_Data shown_
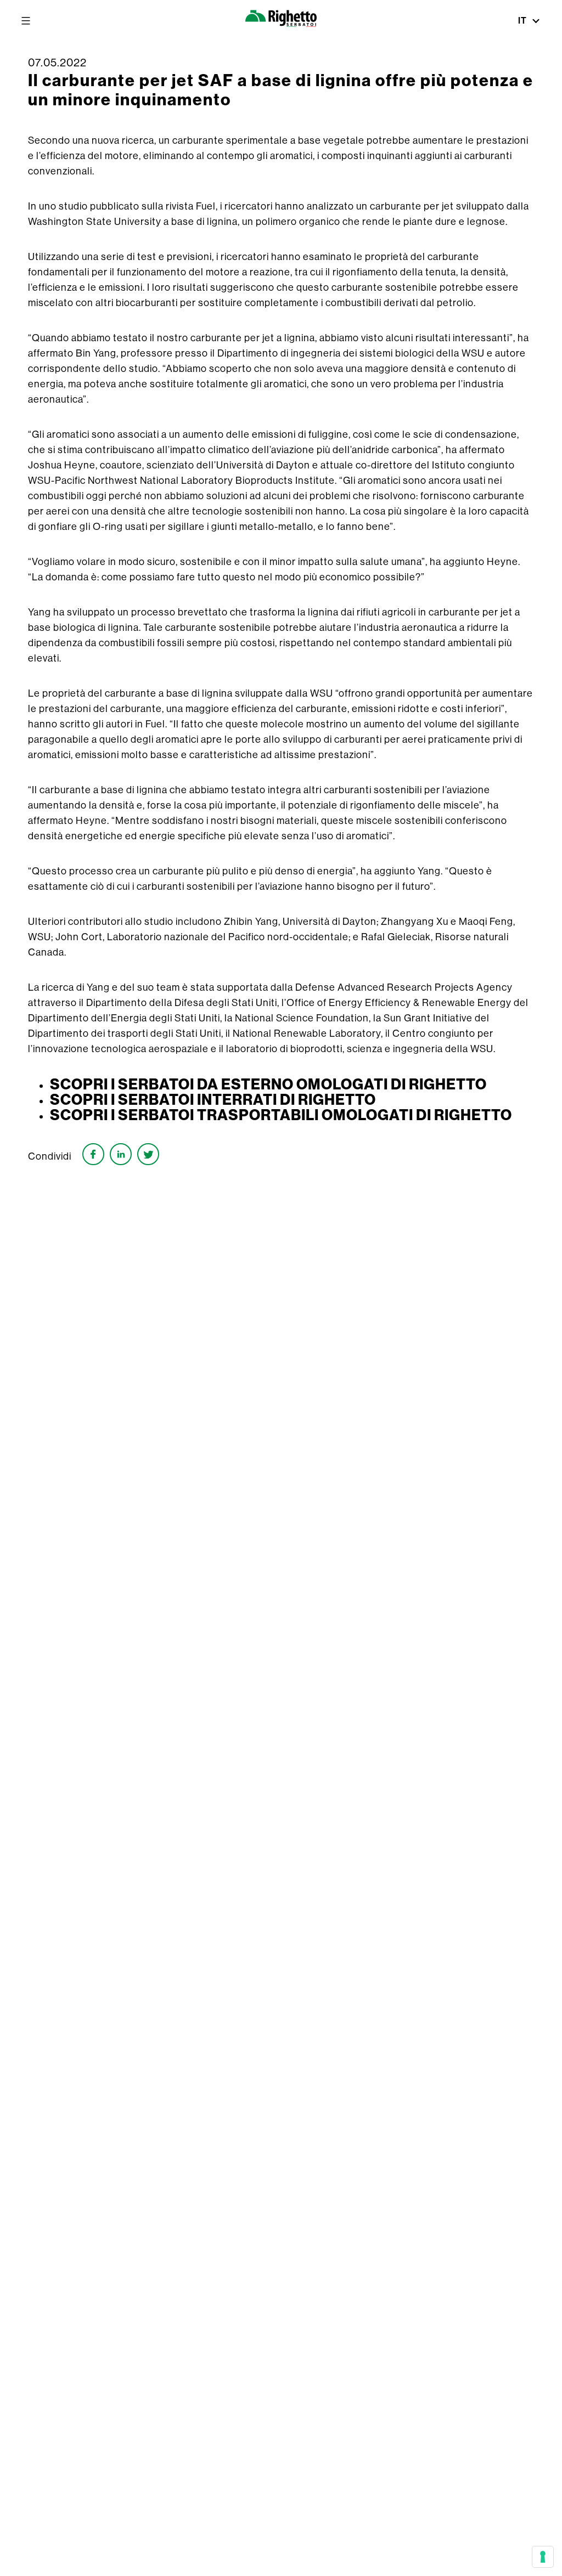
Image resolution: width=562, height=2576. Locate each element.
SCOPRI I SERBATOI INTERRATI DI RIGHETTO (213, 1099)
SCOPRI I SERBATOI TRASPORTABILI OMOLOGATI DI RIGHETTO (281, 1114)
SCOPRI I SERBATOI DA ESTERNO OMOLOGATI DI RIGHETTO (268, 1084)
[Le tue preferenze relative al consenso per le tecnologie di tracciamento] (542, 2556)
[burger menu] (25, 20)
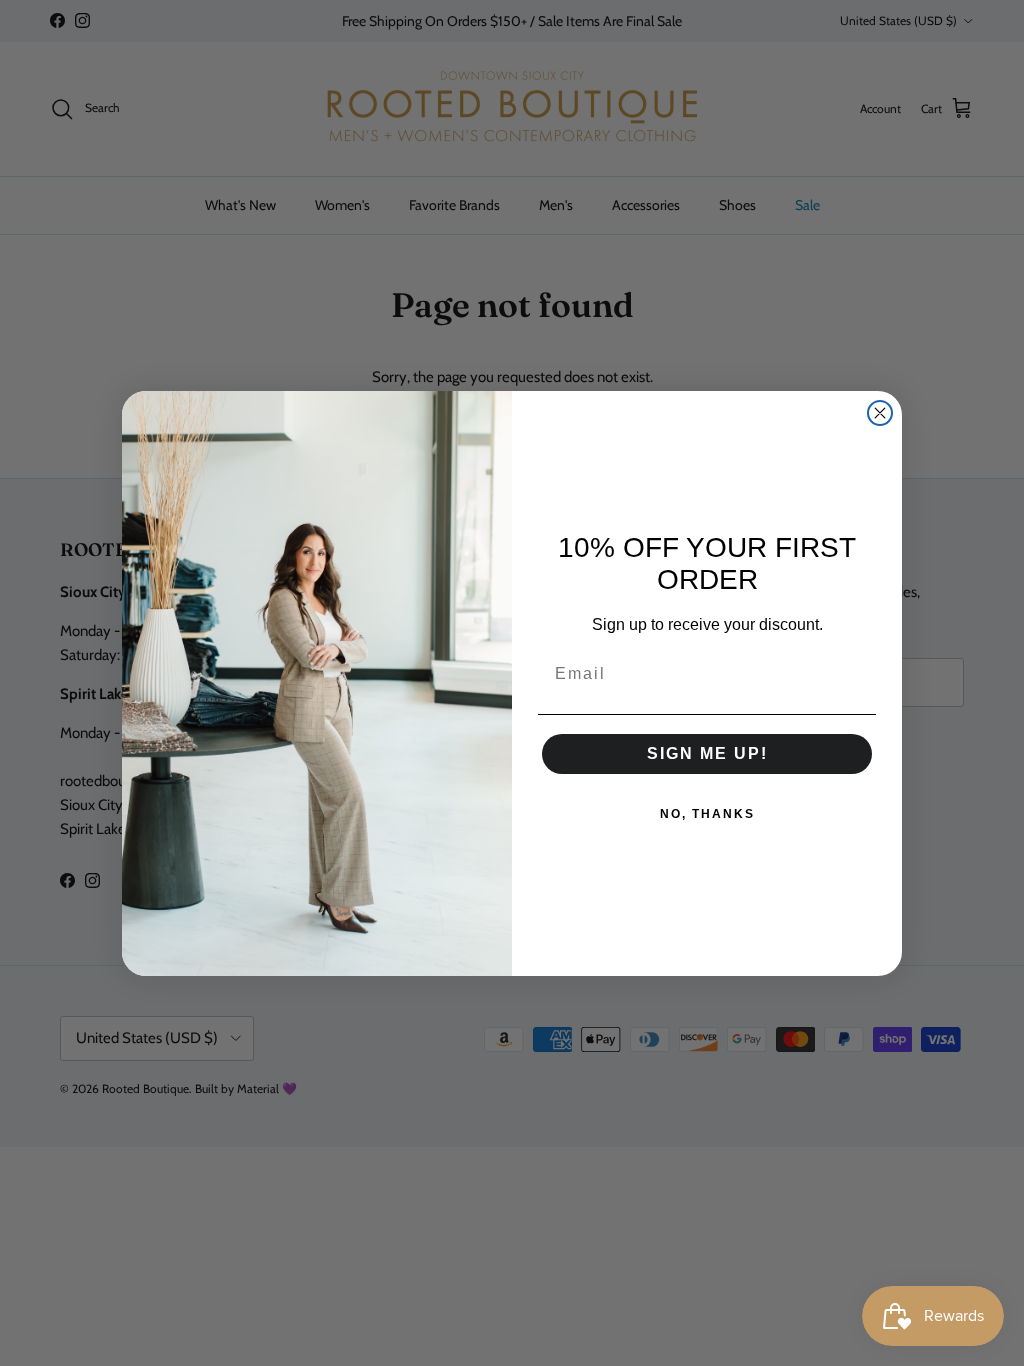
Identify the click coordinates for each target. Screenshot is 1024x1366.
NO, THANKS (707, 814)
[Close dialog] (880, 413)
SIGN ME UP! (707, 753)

_Task brief_
With pictures excluded, restate word for word the lines from the one that contains "[burger menu] (25, 20)" through the end of the material, inclusive, and nothing more.

_Task result_
[burger menu] (25, 20)
Identify the click coordinates for each target. Screenshot is 1024x1366.
NO, THANKS (707, 814)
[Close dialog] (880, 413)
SIGN ME UP! (707, 753)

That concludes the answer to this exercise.